What to do →
A. Name every club that Leicester played against in a match mentioned in the extract on Schlupp. Give each club once.
B. Reproduce the extract on Schlupp from "On returning to" up to and including "in all competitions.".
C. Answer from the extract on Schlupp:
(i) What squad number was Schlupp given for the 2011–12 season?
(ii) How many under-21 games did he play during his time at Manchester United?
(iii) Against which club did he score his first league goal?

Extract provided →
On returning to Leicester, Schlupp travelled with the squad on their tour to Sweden often playing in friendlies as a left-back. He was given the squad number 27 for the 2011–12 season. In his first competitive senior appearance for the club he scored a hat-trick against Rotherham United in the League Cup first round on 9 August. He made his league debut in a 2–0 defeat to Reading on 13 August, and scored his first league goal in a 4–0 win over local rivals Derby County on 1 October. Schlupp scored his second league goal, and Leicester City's 4,000th home league goal, against Birmingham City in the 80th minute of 13 March 2012 Championship clash. Schlupp ended his first season in the Leicester first team, scoring six times in 26 games in all competitions.

==== 2012–13 season ====
Schlupp spent a week in January 2013 training with Manchester United. This trial was extended into a second and third week into the beginning of February. During his time at Manchester United he played two under-21 games, a game against Liverpool and then a game against West Ham at Upton Park.

Upon Schlupp's return to Leicester he found his way into the Leicester team both at left back and in attack, scoring three goals towards the latter part of the 2012–13 season. Schlupp scored key goals in back to back home games against Birmingham City and Bolton Wanderers.

Available data →
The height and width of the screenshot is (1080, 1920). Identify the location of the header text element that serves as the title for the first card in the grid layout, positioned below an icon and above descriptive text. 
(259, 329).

Responses →
A. Rotherham United, Reading, Derby County, Birmingham City, Bolton Wanderers

B.
On returning to Leicester, Schlupp travelled with the squad on their tour to Sweden often playing in friendlies as a left-back. He was given the squad number 27 for the 2011–12 season. In his first competitive senior appearance for the club he scored a hat-trick against Rotherham United in the League Cup first round on 9 August. He made his league debut in a 2–0 defeat to Reading on 13 August, and scored his first league goal in a 4–0 win over local rivals Derby County on 1 October. Schlupp scored his second league goal, and Leicester City's 4,000th home league goal, against Birmingham City in the 80th minute of 13 March 2012 Championship clash. Schlupp ended his first season in the Leicester first team, scoring six times in 26 games in all competitions.

C.
(i) 27
(ii) Two
(iii) Derby County